Вы здесь

Стена-дракон: поэт прирожденный

Китайский альбом. Эпизод 1
Китайский альбом. Эпизод 2
Китайский альбом. Эпизод 3
 

Дракона в Китае можно повстречать всегда и повсюду. И не только как маскарадную куклу, маску,  открытку, но и наяву. Ну, пусть не всего целиком,  но все же…

Речь опять-таки  о величайшей  Стене, именуемой в народе «хребтом дракона», возлежащего через все огромную страну. Дракона необычного, рукотворного.
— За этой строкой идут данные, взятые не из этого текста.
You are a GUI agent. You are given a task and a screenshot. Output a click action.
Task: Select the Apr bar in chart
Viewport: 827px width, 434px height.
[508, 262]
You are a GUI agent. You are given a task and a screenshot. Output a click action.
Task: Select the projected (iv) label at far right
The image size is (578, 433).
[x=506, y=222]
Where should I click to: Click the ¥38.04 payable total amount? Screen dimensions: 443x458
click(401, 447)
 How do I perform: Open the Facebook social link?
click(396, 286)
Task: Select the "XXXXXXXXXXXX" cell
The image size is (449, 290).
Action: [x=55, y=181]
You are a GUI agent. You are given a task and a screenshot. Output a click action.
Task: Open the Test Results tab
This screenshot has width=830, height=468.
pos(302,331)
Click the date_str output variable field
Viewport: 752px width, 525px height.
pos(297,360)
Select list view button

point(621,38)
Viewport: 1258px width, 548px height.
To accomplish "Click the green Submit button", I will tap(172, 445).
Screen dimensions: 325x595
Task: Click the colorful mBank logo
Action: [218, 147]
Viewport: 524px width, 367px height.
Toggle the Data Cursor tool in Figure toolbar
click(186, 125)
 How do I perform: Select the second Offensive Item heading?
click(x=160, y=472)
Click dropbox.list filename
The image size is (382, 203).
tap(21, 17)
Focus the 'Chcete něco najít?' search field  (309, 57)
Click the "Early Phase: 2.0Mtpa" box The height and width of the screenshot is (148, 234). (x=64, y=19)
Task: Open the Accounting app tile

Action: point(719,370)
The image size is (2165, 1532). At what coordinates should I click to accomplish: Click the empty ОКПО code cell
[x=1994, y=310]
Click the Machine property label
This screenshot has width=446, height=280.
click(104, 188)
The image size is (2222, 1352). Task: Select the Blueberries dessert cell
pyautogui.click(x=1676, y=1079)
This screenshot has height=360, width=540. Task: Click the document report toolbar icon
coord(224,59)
И сразу скажу необычно впечатлительного и поэтичного.

СТЕНА-ДРАКОН: ПОЭТ ПРИРОЖДЕННЫЙ

 

…Ничтожной властвуя землей,
Он сеял зло без наслажденья.
Нигде искусству своему
Он не встречал сопротивленья —
И зло наскучило ему.
                                                                                        М. Лермонтов. «Демон».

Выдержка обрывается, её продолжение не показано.